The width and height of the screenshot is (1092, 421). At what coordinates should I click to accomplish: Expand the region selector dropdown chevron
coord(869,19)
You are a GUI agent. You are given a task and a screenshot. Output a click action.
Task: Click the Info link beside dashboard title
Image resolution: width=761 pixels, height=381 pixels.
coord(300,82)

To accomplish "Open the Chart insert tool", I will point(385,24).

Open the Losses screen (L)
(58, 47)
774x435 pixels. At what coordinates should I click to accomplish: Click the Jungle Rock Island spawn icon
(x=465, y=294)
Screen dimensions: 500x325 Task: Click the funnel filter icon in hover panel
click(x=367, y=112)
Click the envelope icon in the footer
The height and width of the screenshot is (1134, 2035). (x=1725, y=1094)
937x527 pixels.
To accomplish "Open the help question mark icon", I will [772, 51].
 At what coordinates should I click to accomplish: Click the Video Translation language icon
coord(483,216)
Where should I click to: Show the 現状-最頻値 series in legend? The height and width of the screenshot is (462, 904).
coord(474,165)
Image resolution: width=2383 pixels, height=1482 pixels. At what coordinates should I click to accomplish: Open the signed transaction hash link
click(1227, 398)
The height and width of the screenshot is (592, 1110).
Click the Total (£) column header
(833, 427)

# [Your instructions]
Review the material and copy each line in which the word "will" appears.

# [Exercise solution]
To accomplish "Open the Chart insert tool", I will point(385,24).
To accomplish "Open the help question mark icon", I will [772, 51].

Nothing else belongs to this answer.